■ Brief: Your task is to copy every line of the entries that holds the word "Política".

(Saved entries)
[Start of section]

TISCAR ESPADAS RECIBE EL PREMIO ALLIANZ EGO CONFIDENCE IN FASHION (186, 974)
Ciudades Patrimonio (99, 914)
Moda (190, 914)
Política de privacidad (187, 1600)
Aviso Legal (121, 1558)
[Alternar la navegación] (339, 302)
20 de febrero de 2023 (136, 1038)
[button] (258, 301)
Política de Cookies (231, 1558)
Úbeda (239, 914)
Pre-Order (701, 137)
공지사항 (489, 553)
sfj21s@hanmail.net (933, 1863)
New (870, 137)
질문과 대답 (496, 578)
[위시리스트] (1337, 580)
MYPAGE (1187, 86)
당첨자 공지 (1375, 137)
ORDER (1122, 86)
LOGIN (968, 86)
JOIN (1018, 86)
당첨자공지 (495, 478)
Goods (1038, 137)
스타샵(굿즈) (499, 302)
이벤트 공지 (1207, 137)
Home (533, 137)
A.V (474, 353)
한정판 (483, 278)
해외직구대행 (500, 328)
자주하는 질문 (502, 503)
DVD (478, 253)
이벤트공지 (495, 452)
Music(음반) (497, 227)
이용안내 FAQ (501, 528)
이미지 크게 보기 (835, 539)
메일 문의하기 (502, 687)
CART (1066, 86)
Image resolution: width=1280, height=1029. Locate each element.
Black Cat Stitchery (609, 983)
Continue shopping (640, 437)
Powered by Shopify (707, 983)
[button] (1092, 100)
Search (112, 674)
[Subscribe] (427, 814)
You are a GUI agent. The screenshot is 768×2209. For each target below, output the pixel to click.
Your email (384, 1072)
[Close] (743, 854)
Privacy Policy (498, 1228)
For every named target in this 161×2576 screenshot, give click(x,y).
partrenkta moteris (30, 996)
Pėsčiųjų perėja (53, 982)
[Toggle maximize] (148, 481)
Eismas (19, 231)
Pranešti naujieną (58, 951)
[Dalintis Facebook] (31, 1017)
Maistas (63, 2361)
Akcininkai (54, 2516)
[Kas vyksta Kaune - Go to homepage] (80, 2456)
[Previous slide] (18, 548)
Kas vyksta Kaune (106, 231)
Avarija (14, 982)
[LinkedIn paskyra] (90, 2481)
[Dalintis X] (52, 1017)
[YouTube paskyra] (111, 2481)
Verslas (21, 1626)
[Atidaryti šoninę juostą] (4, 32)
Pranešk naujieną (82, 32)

[End of section]

■ Answer for the task:
Política de privacidad (187, 1600)
Política de Cookies (231, 1558)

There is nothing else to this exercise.